Am I wrong to think that the only things we can know about a photon is its position or its wavenumber, and even wavenumber can only be measured when the photon is part of a beam. Furthermore, we can only know frequency if we firstly know wavenumber. And even worse, we can only calculate frequency if we assume a photon has the same speed as the beam it belongs to.
@Ray - I agree with the substance of what you're saying. The way I would put it is that interaction occurs in position space and is thus localised, while propagation occurs in momentum space and is thus delocalised, and that's the origin of "wave-particle duality".
@Oscar: in quantum mechanics you cannot really speak of "velocity vector as a rate of change of position with respect to time", only of time-of-flight measurements. And that's for "thought experiments". For real experiments you have to be a little more imaginative, as in the paper Lawrence shares in which you use a process emitting two photons, use one to determine the "time of emission" and the detection of the second photon defines the "time of flight".
Did not Maxwell describe c as the rate at which the EM wave propagates by establishing mu and epsilon? I dont believe he inferred that this propagation was along a straight line. In fact, he drew out his “spinning cells” to help him (and others) visuallize a possible propagating waveform.

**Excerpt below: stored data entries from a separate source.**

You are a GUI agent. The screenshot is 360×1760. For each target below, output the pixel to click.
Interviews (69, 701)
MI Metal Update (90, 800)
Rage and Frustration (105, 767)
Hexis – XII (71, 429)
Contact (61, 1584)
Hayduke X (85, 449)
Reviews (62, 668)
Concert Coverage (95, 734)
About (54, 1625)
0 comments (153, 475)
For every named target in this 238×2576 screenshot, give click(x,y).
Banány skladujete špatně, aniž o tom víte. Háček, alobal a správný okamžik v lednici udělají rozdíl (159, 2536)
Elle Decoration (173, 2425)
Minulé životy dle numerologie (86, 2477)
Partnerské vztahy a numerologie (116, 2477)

This being the case, the real question here then would be along which length (straight or arc) are our instruments attuned to?
Following the shortest path, an ellipse, the fastest speed of light c travels most linearly along the major axis before meeting the minor axis at h or the Big Bang and slowing (slowed or stored energy =matter) along the sharper parabolic (x-squared) curve (gravity; visible universe) and becoming orthogonally c-squared or electromagnetism, other quanta, elements, helical DNA, galaxies, a rugbyball-shaped universe (cf. Grigory Perelman's Poincaré conjecture solution), their respective entropies conically at their respective minor axis apexes, and finally respective black holes, or linear, flat space light c again, so on and so on, to which the self-same instrument of our imagination may be attuned.